L’apport de soldats irréguliers, il a Wagner, les Tchétchènes et pourquoi pas des Syriens. Même si ces guerriers aguerris au combat de rue ne pourront pas être efficaces dans le climat glacé de l’Ukraine, l’effet de l’annonce suffira pour intimider les ennemis. Après tout c’est l’heure de faire payer l’addition pour Assad, Poutine ne l’a pas aidé par conviction baassiste, par élan panarabisant et encore moins par entraide envers un allié de longue date.
Poutine en colère devient imprévisible, et ceci est grandement inquiétant. Et puis il y a des preuves qu’il est en colère et imprévisible. Depuis l’époque soviétique où officier du KGB qu’il était, il applique la même stratégie, il n’a pas appris d’autres: accuser l’ennemi d’un crime dans le but de légitimer le sien. La " maskirovka ", une " fausse histoire toute prête " pour défendre son action.
Jeudi, une manifestation orchestrée par le régime Assad a mobilisé des jeunes arborant les drapeaux des deux pays pour exprimer le soutien des Syriens à l’opération militaire spéciale " russe. Vendredi, il demande au chef de l’armée d’accepter les demandes des volontaires syriens qui se précipitent à la porte de Moscou. Jeudi, il accuse l’Ukraine de développer des armes chimiques. Il s’insurge et convoque en urgence une réunion du Conseil de sécurité pour débattre sur ce danger. Comprenez: Poutine veut déployer des combattants syriens et expérimenter encore quelques flacons dont il s’est servi à la Ghouta et au théâtre Doubrovka.

 

Le Kremlin a jeté un pavé dans la mare vendredi, se disant favorable au déploiement de combattants syriens en Ukraine, réponse, selon Moscou, à l’acheminement en soutien à Kiev de " mercenaires " à la solde des Occidentaux. La nationalité de ces guerriers présentés comme bénévoles ne doit rien au hasard. La Russie a apporté un soutien militaire considérable au régime syrien depuis l’automne 2015, appuyant ses forces contre celles de l’opposition et celles des jihadistes, sauvant de facto le pouvoir de Bachar al-Assad qui contrôle désormais l’essentiel de la Syrie.

L’envoi de Syriens sur le front ukrainien a été proposé vendredi par le ministre de la Défense Sergueï Choïgou au président Vladimir Poutine, qui s’est empressé d’approuver lors d’une réunion de son conseil de sécurité. " Si vous voyez que des gens veulent y aller volontairement (…) et aider ceux qui vivent dans le Donbass (est de l’Ukraine, ndlr), alors il faut aller à leur rencontre et les aider à rejoindre la zone de combat ", a dit le maître du Kremlin.

Puis son porte-parole, Dmitri Peskov, a détaillé l’idée. M. Choïgou " a dit, qu’avant tout, ceux qui veulent, qui ont demandé sont des ressortissants du Proche-Orient, des Syriens ", a-t-il dit. " Si le monde occidental est si enthousiaste à l’idée de la venue de mercenaires divers et variés, alors de (notre) côté on a aussi des volontaires qui veulent participer ", a insisté M. Peskov, semblant faire référence à la création d’une légion d’étrangers au sein des forces armées ukrainiennes. Selon M. Poutine, " les parrains occidentaux du régime ukrainien ne se cachent même pas " et rassemblent " des mercenaires du monde entier pour les envoyer en Ukraine ".

Consigne a
Présentez sous forme de tableau Markdown, avec les colonnes « Numéro » et « Ligne », les enregistrements situés entre la ligne contenant "You are a computer-use agent." et celle contenant "tap(18, 247)", ces deux lignes comprises et sans les lignes vides.

Enregistrements à traiter
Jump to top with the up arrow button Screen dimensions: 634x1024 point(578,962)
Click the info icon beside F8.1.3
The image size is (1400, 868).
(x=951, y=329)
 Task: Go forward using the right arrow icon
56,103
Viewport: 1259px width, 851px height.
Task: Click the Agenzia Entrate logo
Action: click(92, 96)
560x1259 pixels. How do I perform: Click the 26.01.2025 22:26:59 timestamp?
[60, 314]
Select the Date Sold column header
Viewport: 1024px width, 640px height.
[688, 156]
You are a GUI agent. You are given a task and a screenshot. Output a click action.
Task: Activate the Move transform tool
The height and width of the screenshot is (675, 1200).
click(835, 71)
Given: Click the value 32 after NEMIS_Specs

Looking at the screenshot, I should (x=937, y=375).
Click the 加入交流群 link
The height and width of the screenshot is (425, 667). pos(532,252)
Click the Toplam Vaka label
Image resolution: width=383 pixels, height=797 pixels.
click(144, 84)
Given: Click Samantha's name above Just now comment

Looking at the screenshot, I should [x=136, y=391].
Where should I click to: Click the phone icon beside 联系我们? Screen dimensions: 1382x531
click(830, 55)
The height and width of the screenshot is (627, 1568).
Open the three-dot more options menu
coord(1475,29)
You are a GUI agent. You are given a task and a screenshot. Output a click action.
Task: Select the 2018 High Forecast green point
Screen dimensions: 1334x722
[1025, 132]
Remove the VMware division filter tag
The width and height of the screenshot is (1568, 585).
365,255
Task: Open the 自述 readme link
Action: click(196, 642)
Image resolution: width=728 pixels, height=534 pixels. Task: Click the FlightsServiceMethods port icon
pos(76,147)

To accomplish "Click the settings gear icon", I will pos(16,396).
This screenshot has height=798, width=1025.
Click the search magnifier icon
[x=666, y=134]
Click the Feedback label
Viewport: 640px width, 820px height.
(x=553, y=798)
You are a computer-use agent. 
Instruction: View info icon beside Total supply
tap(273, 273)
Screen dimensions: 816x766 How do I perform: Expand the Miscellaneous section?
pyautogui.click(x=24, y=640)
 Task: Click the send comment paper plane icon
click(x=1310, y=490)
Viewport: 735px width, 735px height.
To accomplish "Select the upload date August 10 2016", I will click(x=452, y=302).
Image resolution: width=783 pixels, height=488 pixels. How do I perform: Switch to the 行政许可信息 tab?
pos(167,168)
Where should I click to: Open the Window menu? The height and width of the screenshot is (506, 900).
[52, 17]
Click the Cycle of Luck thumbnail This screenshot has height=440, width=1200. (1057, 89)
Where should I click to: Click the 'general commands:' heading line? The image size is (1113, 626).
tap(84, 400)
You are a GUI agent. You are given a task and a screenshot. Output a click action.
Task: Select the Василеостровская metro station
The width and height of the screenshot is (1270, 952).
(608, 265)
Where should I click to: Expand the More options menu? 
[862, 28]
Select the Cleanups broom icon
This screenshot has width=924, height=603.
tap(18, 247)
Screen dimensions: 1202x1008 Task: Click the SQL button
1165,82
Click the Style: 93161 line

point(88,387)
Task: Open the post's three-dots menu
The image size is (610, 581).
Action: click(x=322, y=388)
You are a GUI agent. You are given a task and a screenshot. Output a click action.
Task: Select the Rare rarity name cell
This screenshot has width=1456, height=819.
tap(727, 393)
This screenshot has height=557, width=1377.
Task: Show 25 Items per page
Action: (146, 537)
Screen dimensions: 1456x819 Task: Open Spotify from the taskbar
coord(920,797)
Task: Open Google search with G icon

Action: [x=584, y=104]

Consigne b
Répondez aux questions suivantes d'après l'extrait sur les combattants syriens :
(i) Depuis quand la Russie apporte-t-elle un soutien militaire au régime syrien ?
(ii) Quel ministre a proposé l'envoi de Syriens sur le front ukrainien ?
(iii) Comment s'appelle le porte-parole qui a détaillé l'idée ?

Bonne réponse a
| Numéro | Ligne |
|---|---|
| 1 | You are a computer-use agent.  |
| 2 | Instruction: View info icon beside Total supply |
| 3 | tap(273, 273) |
| 4 | Screen dimensions: 816x766 How do I perform: Expand the Miscellaneous section? |
| 5 | pyautogui.click(x=24, y=640) |
| 6 |  Task: Click the send comment paper plane icon |
| 7 | click(x=1310, y=490) |
| 8 | Viewport: 735px width, 735px height. |
| 9 | To accomplish "Select the upload date August 10 2016", I will click(x=452, y=302). |
| 10 | Image resolution: width=783 pixels, height=488 pixels. How do I perform: Switch to the 行政许可信息 tab? |
| 11 | pos(167,168) |
| 12 | Where should I click to: Open the Window menu? The height and width of the screenshot is (506, 900). |
| 13 | [52, 17] |
| 14 | Click the Cycle of Luck thumbnail This screenshot has height=440, width=1200. (1057, 89) |
| 15 | Where should I click to: Click the 'general commands:' heading line? The image size is (1113, 626). |
| 16 | tap(84, 400) |
| 17 | You are a GUI agent. You are given a task and a screenshot. Output a click action. |
| 18 | Task: Select the Василеостровская metro station |
| 19 | The width and height of the screenshot is (1270, 952). |
| 20 | (608, 265) |
| 21 | Where should I click to: Expand the More options menu?  |
| 22 | [862, 28] |
| 23 | Select the Cleanups broom icon |
| 24 | This screenshot has width=924, height=603. |
| 25 | tap(18, 247) |

Bonne réponse b
(i) Depuis l'automne 2015.
(ii) Le ministre de la Défense Sergueï Choïgou.
(iii) Dmitri Peskov.